Want to learn to quickly spot a trend? Look no further. Say hello to the good old moving average. This post will show you a shortcut to a moving average crossover strategy.
Moving averages come in all shapes and sizes. You can use a 5-day moving average or a 200-day moving average. These averages don’t necessarily have to be in days, either. For example, you can trade off of a five-minute chart using a 20-period moving average in which case the average is determined by the last 20 five minute periods.
A moving average (MA) crossover strategy is very popular and very simple, one that even novice traders can start implementing in their trades.
One of the most common MA crossover strategies is the 9 and 18 crossover.
It’s pretty simple and goes like this:
- When the 9 period moving average crosses above the 18 period moving average, look for longs or exit shorts.
- When the 9 period moving average crosses below the 18 period moving average, look for shorts or exit longs.
This strategy is very simple, yet effective.
The idea here is that the short moving average crossing above or below the long moving average will give you a good idea on near-term trend. Having a clear picture of the near-term trend can potentially help you stay on the right side of the trade.

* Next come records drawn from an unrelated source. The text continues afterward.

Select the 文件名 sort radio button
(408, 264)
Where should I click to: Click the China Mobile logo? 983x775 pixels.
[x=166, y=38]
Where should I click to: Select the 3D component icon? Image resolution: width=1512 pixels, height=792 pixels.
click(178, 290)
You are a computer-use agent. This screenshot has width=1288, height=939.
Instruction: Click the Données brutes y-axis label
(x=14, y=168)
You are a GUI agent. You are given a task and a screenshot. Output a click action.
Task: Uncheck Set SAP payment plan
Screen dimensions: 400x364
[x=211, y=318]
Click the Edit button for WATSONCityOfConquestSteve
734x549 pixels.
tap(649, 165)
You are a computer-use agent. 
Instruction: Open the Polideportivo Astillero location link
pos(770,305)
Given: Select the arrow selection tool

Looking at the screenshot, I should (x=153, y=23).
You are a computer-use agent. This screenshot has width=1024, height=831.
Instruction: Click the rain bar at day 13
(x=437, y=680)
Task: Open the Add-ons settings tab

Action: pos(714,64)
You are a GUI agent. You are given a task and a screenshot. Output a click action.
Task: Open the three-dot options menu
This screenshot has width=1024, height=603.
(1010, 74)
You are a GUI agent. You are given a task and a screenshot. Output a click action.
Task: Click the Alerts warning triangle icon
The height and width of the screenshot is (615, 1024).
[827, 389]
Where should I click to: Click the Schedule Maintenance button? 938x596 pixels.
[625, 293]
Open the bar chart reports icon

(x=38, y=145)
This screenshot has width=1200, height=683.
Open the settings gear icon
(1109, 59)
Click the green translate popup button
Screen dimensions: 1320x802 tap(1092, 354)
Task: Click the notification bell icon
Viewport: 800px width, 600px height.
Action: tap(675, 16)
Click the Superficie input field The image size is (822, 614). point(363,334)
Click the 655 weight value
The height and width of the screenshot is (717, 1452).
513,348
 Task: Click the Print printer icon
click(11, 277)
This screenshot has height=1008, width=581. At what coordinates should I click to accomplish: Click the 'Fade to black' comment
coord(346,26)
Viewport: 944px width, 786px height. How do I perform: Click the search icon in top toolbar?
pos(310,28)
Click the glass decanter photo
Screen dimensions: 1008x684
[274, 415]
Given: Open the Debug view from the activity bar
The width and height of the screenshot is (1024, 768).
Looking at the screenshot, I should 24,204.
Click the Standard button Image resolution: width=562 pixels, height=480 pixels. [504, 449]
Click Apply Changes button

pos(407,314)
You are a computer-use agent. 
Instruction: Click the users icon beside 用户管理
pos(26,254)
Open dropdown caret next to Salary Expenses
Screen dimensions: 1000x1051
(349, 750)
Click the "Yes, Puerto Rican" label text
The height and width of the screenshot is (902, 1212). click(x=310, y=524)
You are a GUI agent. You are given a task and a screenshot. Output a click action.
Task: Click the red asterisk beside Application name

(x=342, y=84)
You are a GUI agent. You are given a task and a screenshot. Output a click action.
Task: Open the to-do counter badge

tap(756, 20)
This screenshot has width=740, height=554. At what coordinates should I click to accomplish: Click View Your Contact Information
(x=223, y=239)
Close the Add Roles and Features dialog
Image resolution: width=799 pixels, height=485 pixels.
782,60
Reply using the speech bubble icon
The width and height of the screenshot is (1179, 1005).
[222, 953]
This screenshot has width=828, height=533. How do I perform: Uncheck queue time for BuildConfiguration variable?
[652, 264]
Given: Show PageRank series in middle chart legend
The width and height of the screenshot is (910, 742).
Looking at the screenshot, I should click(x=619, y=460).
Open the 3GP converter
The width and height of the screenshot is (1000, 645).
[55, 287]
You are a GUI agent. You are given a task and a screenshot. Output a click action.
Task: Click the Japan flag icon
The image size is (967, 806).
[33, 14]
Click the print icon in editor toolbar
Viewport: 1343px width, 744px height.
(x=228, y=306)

Of course, if trading were this easy then everyone would be day trading from the comfort of their own yachts in the sunny Caribbean or Mediterranean.
This strategy simply provides a good basis from which to work. A solid risk management and trade management plan must also be considered.
The moving average crossover can be utilized with different average lengths such as 5/10, 10, 20 etc. In addition, it can also be utilized with different types of moving averages such as simple or exponential.